# Heidi Klum - Was läuft da mit ihrem Bodyguard?



## beachkini (31 Aug. 2012)

​
*Heidi Klum, 39, im Liebesglück? Es sieht ganz danach aus. Denn die Paparazzi-Fotos, die seit heute im Netz kursieren, zeigen die Model-Mama SEHR vertraut mit einem Mann. Wer der Glückliche ist? Ihr Bodyguard Lars!*

Auf den Schnappschüssen ist Heidi mit ihren Eltern und ihren Kids am Strand von Sardinien zu sehen, wo die "GNTM"-Jurorin derzeit die Seele baumeln lässt.

Mit von der Partie ist auch ihr Leibwächter Lars, der vertraut den Arm um sie legt, während die 39-Jährige ihn glücklich anstrahlt. Ungeschminkt, in einem Schlabber-Shirt: Für ihn kann das durch und durch perfekte Supermodel so sein, wie sie ist.

Auf einem anderen Foto sitzen die beiden eng umschlungen auf einem Felsen - und auch mit dem Klum-Nachwuchs Leni, Henri und Johan tobt der gut gebaute Angestellte ausgelassen herum. Schon seit Jahren ist er im Hause Klum angestellt - ging mit ihr durch dick und dünn.

Nach der überraschenden Trennung von Schmusesänger Seal, 49, im Januar war Deutschlands erfolgreichstem Model-Export eine Beziehung zu ihrem "GNTM"-Kollegen Thomas Hayo nachgesagt worden. Doch die Gerüchte bestätigten sich nicht - und die Powerfrau und Werbe-Ikone hat nun ganz offensichtlich eine andere Schulter zum Anlehnen gefunden.
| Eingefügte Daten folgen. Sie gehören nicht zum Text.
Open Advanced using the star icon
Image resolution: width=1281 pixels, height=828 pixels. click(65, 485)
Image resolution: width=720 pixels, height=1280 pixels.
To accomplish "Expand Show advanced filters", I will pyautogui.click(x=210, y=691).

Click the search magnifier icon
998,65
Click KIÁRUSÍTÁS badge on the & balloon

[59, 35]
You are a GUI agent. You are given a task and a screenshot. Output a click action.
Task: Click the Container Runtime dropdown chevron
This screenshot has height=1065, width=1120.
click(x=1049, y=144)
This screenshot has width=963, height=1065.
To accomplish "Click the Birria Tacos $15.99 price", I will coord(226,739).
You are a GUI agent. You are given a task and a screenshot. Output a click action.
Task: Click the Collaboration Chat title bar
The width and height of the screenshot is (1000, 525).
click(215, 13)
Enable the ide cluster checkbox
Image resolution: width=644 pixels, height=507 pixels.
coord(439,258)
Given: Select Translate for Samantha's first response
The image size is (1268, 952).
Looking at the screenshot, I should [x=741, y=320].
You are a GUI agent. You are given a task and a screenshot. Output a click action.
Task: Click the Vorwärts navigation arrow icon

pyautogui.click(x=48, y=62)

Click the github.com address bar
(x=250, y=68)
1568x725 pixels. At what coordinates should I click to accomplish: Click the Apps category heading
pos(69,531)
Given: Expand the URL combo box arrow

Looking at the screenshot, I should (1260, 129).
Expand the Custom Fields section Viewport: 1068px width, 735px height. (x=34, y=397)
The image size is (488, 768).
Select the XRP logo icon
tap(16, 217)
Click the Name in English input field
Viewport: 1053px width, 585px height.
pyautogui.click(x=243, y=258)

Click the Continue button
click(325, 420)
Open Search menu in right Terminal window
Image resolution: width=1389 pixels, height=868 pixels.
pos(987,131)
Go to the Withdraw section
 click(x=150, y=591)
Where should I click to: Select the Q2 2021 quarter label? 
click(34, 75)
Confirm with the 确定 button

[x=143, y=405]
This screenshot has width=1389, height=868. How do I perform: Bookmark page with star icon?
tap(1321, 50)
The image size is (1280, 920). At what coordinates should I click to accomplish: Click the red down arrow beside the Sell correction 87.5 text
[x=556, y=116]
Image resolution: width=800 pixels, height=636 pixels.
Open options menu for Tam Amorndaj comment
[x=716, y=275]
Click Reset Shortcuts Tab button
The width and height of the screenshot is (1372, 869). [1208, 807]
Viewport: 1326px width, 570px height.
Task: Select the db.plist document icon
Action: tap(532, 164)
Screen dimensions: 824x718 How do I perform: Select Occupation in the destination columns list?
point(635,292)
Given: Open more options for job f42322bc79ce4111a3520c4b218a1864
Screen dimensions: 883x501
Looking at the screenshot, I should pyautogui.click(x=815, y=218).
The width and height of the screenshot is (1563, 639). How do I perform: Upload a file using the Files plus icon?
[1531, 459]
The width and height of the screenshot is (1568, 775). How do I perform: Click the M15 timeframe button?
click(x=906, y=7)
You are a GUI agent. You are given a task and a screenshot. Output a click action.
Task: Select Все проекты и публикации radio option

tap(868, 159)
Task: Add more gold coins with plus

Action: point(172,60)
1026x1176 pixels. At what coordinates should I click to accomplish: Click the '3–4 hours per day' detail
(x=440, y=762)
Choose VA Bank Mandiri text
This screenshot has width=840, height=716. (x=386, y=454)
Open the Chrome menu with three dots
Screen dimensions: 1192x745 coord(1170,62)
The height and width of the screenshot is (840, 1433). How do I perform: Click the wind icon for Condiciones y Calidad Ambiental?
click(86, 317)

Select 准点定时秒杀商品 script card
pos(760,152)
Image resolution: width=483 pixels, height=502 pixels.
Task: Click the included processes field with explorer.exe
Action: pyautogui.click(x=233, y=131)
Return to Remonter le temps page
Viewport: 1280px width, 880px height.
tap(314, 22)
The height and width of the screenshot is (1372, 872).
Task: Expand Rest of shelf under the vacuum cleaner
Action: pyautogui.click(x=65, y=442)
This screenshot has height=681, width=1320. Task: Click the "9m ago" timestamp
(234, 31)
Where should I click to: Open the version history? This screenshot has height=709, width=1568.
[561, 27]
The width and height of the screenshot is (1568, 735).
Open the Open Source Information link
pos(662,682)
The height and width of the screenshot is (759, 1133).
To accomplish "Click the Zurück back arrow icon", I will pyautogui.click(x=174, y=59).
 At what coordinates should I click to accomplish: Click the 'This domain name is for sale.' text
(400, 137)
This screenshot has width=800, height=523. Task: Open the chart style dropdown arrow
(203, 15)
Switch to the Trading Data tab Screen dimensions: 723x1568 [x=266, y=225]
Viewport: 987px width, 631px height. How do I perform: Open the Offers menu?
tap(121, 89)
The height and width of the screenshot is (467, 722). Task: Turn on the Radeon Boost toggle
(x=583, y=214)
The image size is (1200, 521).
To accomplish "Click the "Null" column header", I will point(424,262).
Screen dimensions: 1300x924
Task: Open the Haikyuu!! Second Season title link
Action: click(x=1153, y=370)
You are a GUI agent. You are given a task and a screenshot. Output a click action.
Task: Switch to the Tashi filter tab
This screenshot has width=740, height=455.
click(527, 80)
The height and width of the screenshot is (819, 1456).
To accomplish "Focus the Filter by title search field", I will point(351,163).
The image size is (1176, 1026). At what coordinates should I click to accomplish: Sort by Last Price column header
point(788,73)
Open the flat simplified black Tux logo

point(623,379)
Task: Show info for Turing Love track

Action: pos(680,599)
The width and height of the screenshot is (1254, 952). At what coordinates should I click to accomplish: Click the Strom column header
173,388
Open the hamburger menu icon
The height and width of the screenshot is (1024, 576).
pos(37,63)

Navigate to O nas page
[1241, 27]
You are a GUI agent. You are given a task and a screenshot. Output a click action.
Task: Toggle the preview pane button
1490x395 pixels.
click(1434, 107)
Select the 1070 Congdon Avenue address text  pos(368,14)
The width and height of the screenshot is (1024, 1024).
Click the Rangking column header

Und die "Project Runway"-Moderatorin ist ganz auf Kuschelkurs: Andere Paparazzi-Fotos zeigen sie beim Oben-Ohne-Sonnenbad im Pool - Seite an Seite mit ihrem Bodyguard, der ihr liebevoll auf den Po klopft.

Er spendet Heidi Trost und Geborgenheit. Und das kann die Alleinerziehende durchaus brauchen ...
(ok-magazin.de)


----------



## Nicci72 (31 Aug. 2012)

Ja, war doch klar, dass Heidi nich´ lange solo bleibt, oder Wie gesagt, ich bin überzeugt, dass da irgendwann auch noch Nr. 5 kommt. Wo sind übrigens die OO-Pics vom Pool-Plantschen:thx: Heidi iss neben Kate Moss nämlich wirklich die zweite verlässliche Topless-"Hardcore"-Celebrity...


----------



## FCB_Cena (1 Sep. 2012)

Nicci72 schrieb:


> Ja, war doch klar, dass Heidi nich´ lange solo bleibt, oder Wie gesagt, ich bin überzeugt, dass da irgendwann auch noch Nr. 5 kommt. Wo sind übrigens die OO-Pics vom Pool-Plantschen:thx: Heidi iss neben Kate Moss nämlich wirklich die zweite verlässliche Topless-"Hardcore"-Celebrity...



Mutiert fast schon langsam zu einem weiblichen Charlie Sheen


----------



## Punisher (5 Sep. 2012)

why not?


----------



## Nicci72 (5 Sep. 2012)

Naja, nu so ganz dann doch nicht - wenn ich richtig erinnere war Charlie Sheen vor allem wegen Drogen- und Gewaltexzessen in den Schlagzeilen - und das kann mann Heidi doch nun wirklich nicht vorwerfen, oder???


----------



## ddk (6 Sep. 2012)

weiß einer von euch wo man die bilder sehen kann?


----------



## Tittelelli (7 Sep. 2012)

was die macht ist doch wirklich unwichtig. Diese Frau mit ihrer Wichtigtuerei braucht doch kein Mensch.


----------



## erwinfrank46 (8 Sep. 2012)

in der neuen IN


----------



## duds (25 Sep. 2012)

Wow. sehr nice


----------



## German123 (25 Sep. 2012)

Altbekannte Geschichte...Manager, Bodyguard, etc. 

Naja, mir kanns egal sein. So hübsch finde ich die Dame nämlich nicht.


----------



## Barricade (25 Sep. 2012)

Mir doch völlig egal was da läuft und zu interessieren hat es uns / mich auch nicht. Als wenn wir alle nicht genug Probleme hätten, um uns mit so etwas dauernd beschäftigen zu müssen / sollen. Jeder lebt sein Leben wie er möchte.


----------